2

I'm new to python and I'm trying to write a function whose description is as follows: I have a list of integers. From this list I have to find the item with max frequency and print that. This seems pretty straight forward unless I have a limitation that the function must complete the execution within 10 sec and should consume memory < 512 MB. For shorter list length my function works fine but for a list of length 100000 it tanks. I'm not able to optimize the code. I have 2 implementations for the same:

Implementation #1

def returnMaxFrequency(ar):
    freqList = []
    for val in ar:
        freq = ar.count(val)
        freqList.append(freq)
    return(max(freqList))

Implementation #2

def returnMaxFrequency(ar):   
    freqDict = {x:ar.count(x) for x in ar}   
    maxFreq = max(freqDict.values())
    return maxFreq

Eg

if ar = [3 2 1 3]
o/p: 2

Using NumPy is not an option here. (Can't use external package)

noobi
  • 97
  • 2
  • 6

6 Answers6

4

Easiest (and reasonably fast) is likely the built-in Counter:

from collections import Counter
winner = Counter(ar).most_common(1)[0]

An even faster method (and using no extra memory, but destroying the original array) is given in this article, replicated here:

# Python program to find the maximum repeating number 

# Returns maximum repeating element in arr[0..n-1]. 
# The array elements are in range from 0 to k-1 
def maxRepeating(arr, n,  k): 

    # Iterate though input array, for every element 
    # arr[i], increment arr[arr[i]%k] by k 
    for i in range(0,  n): 
        arr[arr[i]%k] += k 

    # Find index of the maximum repeating element 
    max = arr[0] 
    result = 0
    for i in range(1, n): 

        if arr[i] > max: 
            max = arr[i] 
            result = i 

    # Uncomment this code to get the original array back 
    #for i in range(0, n): 
    #    arr[i] = arr[i]%k 

    # Return index of the maximum element 
    return result 

(Parts of this code could be replaced by more performant alternates, in particular using the max function instead of the second loop.)

Amadan
  • 191,408
  • 23
  • 240
  • 301
3

Both of your implementations are basically the same, the second one only uses a list comprehension instead of the for loop. Both algorithms are in O(n^2) because count is in O(n) and you are calling it n times (once for each value).

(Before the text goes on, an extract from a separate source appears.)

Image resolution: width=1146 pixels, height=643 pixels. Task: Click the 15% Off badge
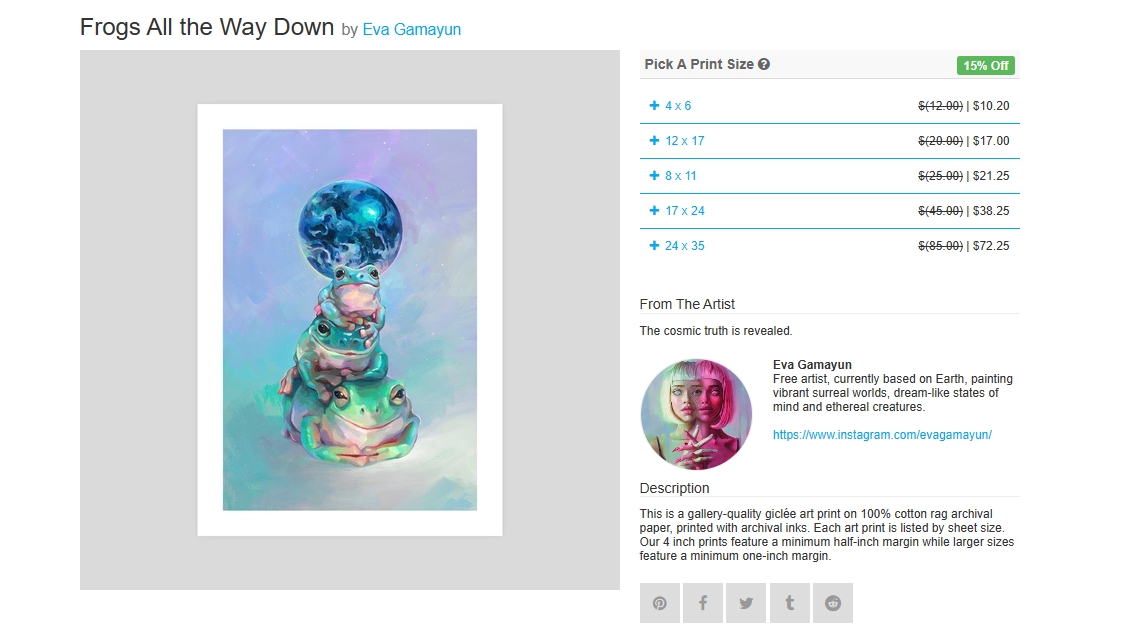click(985, 66)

If you want to optimize, reduce the complexity (to O(n)):

def returnMaxFrequency(ar):   
    freqDict = {x:0 for x in ar}
    for val in ar:
        freqDict[val] = freqDict[val] + 1
    maxFreq = max(freqDict.values())
    return maxFreq
kutschkem
  • 7,826
  • 3
  • 21
  • 56
3

Hope this helps!

We are using Python's High-Performance container datatypes(Counter)

from collections import Counter

def returnMaxFrequency(ar):
    return max(Counter(t).values())

Counter does a frequency mapping of your number and created a dict, once dict is created you are using a max to get max-freq of the list.

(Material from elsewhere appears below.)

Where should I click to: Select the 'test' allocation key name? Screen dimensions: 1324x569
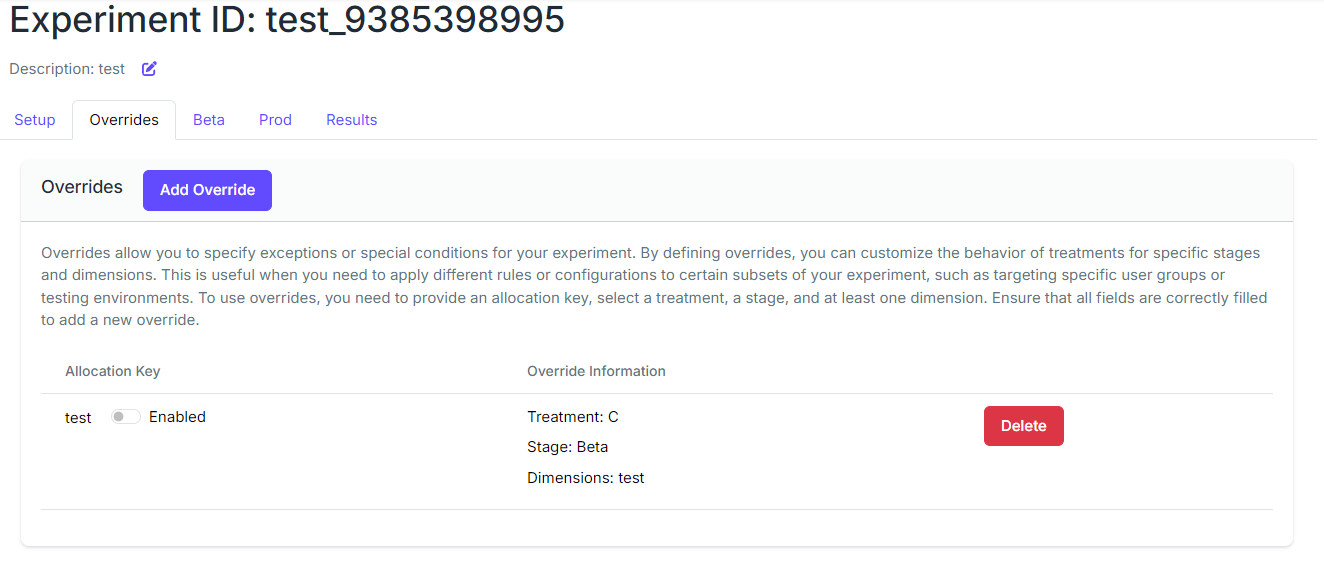78,418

Using Dict is an efficient way of generating a frequency count, unless your are going for distributed compute solutions

Note: collections is a python in-built package i.e. comes with setup. Not an external library.

sam
  • 1,819
  • 1
  • 18
  • 30
  • He wrote he can't even use `numpy` as he "Can't use external package" – Aryerez Oct 23 '19 at 07:04
  • 1
    @Aryerez - It's in-built package. Here is a link for your reference - https://docs.python.org/2/library/collections.html – sam Oct 23 '19 at 07:07
  • Regarding "High-Performance container datatypes": `Counter` is implemented in Python, and is no more performant than the `dict` solution, just more readable and succint. It is way faster than any solution involving `count`, though. – Amadan Oct 23 '19 at 07:14
  • @Amadan - thanks! can you prove if `dict` has faster performance than `Counter`? – sam Oct 23 '19 at 07:21
  • `Counter` uses `dict` ([source](https://github.com/python/cpython/blob/master/Lib/collections/__init__.py#L472)). Thus, a solution using `Counter` is doing almost the same thing as the solution using `dict`, just in one case it's you who needs to write the counting code, and in the other it's the Python developers who've already done it for you. (`Counter` would be a little bit slower because it does a bit more checking of parameter correctness and types which a custom `dict` solution would not be doing.) – Amadan Oct 23 '19 at 07:25
  • 1
    @Amadan I just reran the timings given in [this answer](https://stackoverflow.com/a/6988979/1025391) and it seems `Counter` is actually faster than solutions based on `dict` and `defaultdict` for recent Python versions (tested this with v3.6.7). – moooeeeep Oct 23 '19 at 07:50
  • For reference: [tio](https://tio.run/##rZLBcsIgEIbveQomJ6g0k9hEZzqTU6@@gXUyEdEyBkiBdJqnTxfQaquHHhq48P@7y8dm@9G9afX0aF3Ljh23dpqE7LVxyI422RstEdNdx5kTWll08l70oBw3FO34vh06txPMxWABstO6@w49GD302zG6uuemddqcTYiWB@4gJ/pOSC7c2Y2nJFmhGq0LOqdlRSvYtLxaVVktKOwFXdLFcvNQ5HmeJMCFZPvZaMYGY7hi3DYFtvy9XpHnBMGXeuaA6yFsGkQGN3kdk3Dce1JwkVAIcmNiiFt7eQPRLAN@7E8U5QTNUBGCDHeDUR4BsyxcgAlFRz7WlyfjgpD7pPNfpJcm3wW@2Fgo90f0Wf0vqOVPVBYHI72ufBoWvCKZ1NY1TEupFZRc55sk@eDGhtGCf3xTnN625lYqoEpv4OUYRjY71aMofVUpQPtGeM034nxXhI05XsuaZqdZ09AQ4Z8fRy@YFKlBbrmp53lOyDR9AQ) – moooeeeep Oct 23 '19 at 07:55
  • @moooeeeep: My bad — I just saw a C helper function that Python loads "if available" (`_collections._count_elements`). Without it, it does the same as I said before, but with it, it is indeed faster. This is the only sped-up part, so my eyes just skipped over it. – Amadan Oct 23 '19 at 08:01
  • @moooeeeep, Amadan - Thanks to you. I learned something new today. – sam Oct 23 '19 at 08:40
1

Returns most frequently occurring value in list

max(set(ar), key=ar.count) 
AnswerSeeker
  • 288
  • 1
  • 10
0

What about this?:

max(ar.count(i) for i in ar)

Or this?:

max(map(ar.count,ar))
Sayandip Dutta
  • 15,602
  • 4
  • 23
  • 52
0

The second implement is nice, but inside the dict-comprehension change ar to set(ar), and it will check every item only once:

def returnMaxFrequency(ar):   
    freqDict = {x:ar.count(x) for x in set(ar)}   
    maxFreq = max(freqDict.values())
    return maxFreq
Aryerez
  • 3,417
  • 2
  • 9
  • 17